_Work instruction:_ Restate word for word the lines of the entries below, starting with the line that holds "Open View conversion" and ending with the line that holds "Add a new terminal", and no others.

Segment Start: Data supplied

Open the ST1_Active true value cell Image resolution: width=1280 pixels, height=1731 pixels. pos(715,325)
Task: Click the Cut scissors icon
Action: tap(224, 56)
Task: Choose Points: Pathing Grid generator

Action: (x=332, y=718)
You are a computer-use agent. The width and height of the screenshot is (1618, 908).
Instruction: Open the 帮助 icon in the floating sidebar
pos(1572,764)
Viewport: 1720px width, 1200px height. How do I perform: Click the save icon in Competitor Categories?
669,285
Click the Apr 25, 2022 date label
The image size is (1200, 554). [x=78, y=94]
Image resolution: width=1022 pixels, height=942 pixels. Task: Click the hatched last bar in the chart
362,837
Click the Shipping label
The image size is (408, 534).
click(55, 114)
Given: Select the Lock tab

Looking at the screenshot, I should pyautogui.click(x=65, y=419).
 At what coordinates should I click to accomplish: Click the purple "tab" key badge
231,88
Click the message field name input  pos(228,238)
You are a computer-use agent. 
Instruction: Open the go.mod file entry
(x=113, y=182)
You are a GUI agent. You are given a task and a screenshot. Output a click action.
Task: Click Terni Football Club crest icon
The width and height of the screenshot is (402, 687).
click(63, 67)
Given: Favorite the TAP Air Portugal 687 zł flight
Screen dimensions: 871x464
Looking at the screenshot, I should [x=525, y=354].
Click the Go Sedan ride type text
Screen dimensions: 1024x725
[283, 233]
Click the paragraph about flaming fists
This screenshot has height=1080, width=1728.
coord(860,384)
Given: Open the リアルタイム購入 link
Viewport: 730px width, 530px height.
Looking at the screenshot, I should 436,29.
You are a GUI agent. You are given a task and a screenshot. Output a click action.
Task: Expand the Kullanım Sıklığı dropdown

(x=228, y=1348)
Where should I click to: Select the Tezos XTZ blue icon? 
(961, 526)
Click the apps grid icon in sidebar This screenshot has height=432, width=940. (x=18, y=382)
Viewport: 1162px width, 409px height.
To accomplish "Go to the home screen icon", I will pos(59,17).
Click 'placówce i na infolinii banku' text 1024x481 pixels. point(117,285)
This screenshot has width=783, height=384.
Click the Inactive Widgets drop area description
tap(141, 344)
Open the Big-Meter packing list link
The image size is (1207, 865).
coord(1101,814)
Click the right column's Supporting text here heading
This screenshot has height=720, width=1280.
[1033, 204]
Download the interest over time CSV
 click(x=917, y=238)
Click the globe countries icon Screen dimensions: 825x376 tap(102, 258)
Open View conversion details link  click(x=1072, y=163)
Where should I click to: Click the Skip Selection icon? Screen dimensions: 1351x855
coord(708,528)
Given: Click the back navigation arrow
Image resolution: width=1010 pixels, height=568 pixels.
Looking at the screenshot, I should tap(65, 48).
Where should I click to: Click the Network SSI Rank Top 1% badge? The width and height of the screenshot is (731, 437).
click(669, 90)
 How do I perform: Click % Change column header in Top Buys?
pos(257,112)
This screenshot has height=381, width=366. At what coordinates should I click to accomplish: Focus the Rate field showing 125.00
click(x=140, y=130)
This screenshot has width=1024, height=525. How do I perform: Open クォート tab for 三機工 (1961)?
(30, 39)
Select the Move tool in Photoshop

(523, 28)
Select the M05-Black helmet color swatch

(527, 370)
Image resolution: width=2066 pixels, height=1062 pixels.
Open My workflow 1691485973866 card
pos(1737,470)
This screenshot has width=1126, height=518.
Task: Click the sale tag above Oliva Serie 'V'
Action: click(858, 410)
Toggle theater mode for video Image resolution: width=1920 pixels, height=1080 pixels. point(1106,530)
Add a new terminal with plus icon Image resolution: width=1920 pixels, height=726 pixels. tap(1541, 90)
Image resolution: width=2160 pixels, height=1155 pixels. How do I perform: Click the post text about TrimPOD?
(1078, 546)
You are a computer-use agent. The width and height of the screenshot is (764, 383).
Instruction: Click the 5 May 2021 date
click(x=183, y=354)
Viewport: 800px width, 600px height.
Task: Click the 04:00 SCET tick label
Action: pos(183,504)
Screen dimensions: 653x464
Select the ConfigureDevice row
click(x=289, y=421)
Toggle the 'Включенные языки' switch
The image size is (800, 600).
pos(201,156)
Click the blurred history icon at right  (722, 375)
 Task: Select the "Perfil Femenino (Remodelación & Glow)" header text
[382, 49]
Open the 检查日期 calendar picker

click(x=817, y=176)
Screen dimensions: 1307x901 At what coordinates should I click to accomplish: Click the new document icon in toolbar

Segment End: Data supplied

_Response to this task:_
Open View conversion details link  click(x=1072, y=163)
Where should I click to: Click the Skip Selection icon? Screen dimensions: 1351x855
coord(708,528)
Given: Click the back navigation arrow
Image resolution: width=1010 pixels, height=568 pixels.
Looking at the screenshot, I should tap(65, 48).
Where should I click to: Click the Network SSI Rank Top 1% badge? The width and height of the screenshot is (731, 437).
click(669, 90)
 How do I perform: Click % Change column header in Top Buys?
pos(257,112)
This screenshot has height=381, width=366. At what coordinates should I click to accomplish: Focus the Rate field showing 125.00
click(x=140, y=130)
This screenshot has width=1024, height=525. How do I perform: Open クォート tab for 三機工 (1961)?
(30, 39)
Select the Move tool in Photoshop

(523, 28)
Select the M05-Black helmet color swatch

(527, 370)
Image resolution: width=2066 pixels, height=1062 pixels.
Open My workflow 1691485973866 card
pos(1737,470)
This screenshot has width=1126, height=518.
Task: Click the sale tag above Oliva Serie 'V'
Action: click(858, 410)
Toggle theater mode for video Image resolution: width=1920 pixels, height=1080 pixels. point(1106,530)
Add a new terminal with plus icon Image resolution: width=1920 pixels, height=726 pixels. tap(1541, 90)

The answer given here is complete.